*What you are asked to do*. Pick the lines holding the string "link" out of the records and copy them.

** Opening Provided records block **

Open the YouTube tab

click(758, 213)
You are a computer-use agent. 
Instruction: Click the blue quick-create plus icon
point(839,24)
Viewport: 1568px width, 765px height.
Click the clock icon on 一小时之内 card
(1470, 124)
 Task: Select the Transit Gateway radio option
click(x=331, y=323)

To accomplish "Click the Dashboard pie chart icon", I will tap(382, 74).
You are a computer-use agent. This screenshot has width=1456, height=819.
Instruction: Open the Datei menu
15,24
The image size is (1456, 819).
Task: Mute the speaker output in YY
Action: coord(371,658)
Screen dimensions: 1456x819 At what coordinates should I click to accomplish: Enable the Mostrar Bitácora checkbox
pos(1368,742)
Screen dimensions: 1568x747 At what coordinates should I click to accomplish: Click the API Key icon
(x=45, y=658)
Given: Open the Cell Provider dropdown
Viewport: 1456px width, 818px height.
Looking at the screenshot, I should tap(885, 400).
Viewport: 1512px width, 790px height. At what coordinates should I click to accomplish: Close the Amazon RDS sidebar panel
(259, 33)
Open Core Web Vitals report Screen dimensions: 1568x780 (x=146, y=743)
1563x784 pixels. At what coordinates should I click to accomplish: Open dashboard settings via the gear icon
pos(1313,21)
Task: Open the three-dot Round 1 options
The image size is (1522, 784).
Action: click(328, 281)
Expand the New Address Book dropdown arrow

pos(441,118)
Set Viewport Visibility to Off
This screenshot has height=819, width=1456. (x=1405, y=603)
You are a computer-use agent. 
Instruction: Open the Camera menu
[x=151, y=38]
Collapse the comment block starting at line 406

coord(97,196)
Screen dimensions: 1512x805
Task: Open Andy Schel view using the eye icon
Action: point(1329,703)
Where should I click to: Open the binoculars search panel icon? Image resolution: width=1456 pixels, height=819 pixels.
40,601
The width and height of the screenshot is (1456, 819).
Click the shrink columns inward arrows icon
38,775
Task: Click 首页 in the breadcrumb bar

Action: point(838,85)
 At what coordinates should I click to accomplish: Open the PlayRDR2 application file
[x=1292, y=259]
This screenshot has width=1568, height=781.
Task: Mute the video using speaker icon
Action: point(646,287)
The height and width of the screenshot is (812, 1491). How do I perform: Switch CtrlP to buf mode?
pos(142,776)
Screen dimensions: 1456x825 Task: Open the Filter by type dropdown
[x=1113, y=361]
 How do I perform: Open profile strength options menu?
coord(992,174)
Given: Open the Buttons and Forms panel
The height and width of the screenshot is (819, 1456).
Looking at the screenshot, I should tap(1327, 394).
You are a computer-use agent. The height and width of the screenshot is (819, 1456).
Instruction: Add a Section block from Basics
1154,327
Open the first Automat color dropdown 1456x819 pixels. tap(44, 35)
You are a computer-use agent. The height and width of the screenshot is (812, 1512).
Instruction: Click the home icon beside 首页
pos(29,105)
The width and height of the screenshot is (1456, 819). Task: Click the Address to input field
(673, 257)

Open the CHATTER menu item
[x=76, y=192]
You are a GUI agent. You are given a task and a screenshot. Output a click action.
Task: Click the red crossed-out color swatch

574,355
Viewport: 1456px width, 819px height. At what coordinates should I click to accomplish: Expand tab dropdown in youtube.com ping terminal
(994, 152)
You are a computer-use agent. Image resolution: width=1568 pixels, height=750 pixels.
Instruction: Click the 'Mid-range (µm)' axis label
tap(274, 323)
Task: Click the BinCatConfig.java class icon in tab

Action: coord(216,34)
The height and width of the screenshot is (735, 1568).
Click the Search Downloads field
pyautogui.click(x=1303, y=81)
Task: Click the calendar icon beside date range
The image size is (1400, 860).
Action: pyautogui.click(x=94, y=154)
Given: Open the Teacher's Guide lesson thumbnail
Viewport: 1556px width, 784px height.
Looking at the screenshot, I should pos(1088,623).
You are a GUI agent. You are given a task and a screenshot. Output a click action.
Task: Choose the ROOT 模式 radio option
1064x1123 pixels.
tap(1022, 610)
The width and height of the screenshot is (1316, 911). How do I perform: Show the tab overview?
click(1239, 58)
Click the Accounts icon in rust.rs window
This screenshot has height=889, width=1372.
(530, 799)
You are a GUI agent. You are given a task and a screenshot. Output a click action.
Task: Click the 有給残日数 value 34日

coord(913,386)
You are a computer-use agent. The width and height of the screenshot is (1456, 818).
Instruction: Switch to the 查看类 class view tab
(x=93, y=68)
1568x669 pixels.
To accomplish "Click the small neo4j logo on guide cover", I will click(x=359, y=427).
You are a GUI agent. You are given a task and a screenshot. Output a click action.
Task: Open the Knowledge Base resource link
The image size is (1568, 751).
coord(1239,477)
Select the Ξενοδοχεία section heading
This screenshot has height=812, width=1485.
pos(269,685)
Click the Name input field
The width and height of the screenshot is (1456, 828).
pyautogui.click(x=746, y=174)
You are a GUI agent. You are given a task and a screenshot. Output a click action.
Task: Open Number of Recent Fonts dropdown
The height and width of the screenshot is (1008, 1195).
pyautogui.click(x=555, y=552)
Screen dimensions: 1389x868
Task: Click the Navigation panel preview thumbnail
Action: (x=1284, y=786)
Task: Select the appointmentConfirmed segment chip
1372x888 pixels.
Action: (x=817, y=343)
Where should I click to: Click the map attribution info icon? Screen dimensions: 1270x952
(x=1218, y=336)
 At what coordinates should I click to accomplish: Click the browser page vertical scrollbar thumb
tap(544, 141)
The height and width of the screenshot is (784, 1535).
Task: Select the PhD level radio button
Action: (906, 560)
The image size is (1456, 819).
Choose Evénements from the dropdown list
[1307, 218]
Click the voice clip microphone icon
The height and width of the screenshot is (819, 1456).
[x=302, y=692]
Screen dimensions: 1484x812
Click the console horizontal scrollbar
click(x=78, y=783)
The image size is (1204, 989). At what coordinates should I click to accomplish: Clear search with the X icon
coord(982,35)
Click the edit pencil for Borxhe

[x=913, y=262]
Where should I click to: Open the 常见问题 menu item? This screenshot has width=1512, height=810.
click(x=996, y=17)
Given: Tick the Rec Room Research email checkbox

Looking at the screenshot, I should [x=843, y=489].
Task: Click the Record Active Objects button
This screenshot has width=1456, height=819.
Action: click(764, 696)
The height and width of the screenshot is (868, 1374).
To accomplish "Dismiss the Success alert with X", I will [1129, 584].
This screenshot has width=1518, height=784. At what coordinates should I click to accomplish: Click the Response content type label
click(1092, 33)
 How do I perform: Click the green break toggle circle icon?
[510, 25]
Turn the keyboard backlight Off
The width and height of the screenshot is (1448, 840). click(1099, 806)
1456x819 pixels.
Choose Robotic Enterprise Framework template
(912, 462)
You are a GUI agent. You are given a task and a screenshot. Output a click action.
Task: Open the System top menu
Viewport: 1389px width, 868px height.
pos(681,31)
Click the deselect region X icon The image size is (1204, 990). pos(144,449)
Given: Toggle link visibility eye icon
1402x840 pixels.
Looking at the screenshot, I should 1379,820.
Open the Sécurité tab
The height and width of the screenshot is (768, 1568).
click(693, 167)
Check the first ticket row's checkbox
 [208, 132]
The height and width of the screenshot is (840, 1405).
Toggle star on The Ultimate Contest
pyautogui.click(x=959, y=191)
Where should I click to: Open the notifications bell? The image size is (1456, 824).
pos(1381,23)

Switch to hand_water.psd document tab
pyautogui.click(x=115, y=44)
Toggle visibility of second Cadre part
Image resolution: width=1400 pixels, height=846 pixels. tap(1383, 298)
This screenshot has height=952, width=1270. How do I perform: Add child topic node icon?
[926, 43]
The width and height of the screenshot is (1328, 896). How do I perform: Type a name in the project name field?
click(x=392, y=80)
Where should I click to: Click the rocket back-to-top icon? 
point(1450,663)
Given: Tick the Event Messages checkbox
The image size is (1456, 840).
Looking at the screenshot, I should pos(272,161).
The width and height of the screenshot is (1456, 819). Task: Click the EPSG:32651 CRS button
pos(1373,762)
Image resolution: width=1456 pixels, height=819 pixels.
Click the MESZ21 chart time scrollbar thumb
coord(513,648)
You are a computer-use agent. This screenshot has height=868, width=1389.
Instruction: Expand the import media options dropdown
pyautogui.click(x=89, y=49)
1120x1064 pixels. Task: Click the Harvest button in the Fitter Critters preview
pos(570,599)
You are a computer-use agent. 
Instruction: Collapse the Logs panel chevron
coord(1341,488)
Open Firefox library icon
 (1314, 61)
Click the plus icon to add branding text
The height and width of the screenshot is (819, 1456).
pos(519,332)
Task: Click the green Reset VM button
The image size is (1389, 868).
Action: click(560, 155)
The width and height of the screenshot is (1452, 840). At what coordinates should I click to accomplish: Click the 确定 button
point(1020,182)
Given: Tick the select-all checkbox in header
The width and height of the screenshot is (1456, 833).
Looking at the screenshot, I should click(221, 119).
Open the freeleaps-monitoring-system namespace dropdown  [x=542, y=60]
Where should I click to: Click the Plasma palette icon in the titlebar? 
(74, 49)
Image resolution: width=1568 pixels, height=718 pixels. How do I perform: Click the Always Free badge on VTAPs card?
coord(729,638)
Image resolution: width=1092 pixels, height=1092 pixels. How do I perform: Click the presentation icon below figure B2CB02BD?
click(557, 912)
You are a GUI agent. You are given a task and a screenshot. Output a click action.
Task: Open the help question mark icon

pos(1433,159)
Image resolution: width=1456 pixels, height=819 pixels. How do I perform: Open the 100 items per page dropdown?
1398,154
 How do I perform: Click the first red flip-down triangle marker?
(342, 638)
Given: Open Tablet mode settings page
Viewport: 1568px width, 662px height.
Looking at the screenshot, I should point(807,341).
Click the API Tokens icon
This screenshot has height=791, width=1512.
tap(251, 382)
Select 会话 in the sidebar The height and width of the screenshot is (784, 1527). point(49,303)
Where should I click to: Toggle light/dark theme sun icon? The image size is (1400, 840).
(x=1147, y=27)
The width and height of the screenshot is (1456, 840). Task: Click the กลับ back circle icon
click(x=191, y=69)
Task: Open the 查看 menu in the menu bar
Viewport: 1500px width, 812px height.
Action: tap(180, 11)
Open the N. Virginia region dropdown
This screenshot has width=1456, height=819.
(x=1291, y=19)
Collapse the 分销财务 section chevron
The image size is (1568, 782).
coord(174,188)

** Closing Provided records block **

*Exercise solution*.
Task: Open the Knowledge Base resource link
Given: Toggle link visibility eye icon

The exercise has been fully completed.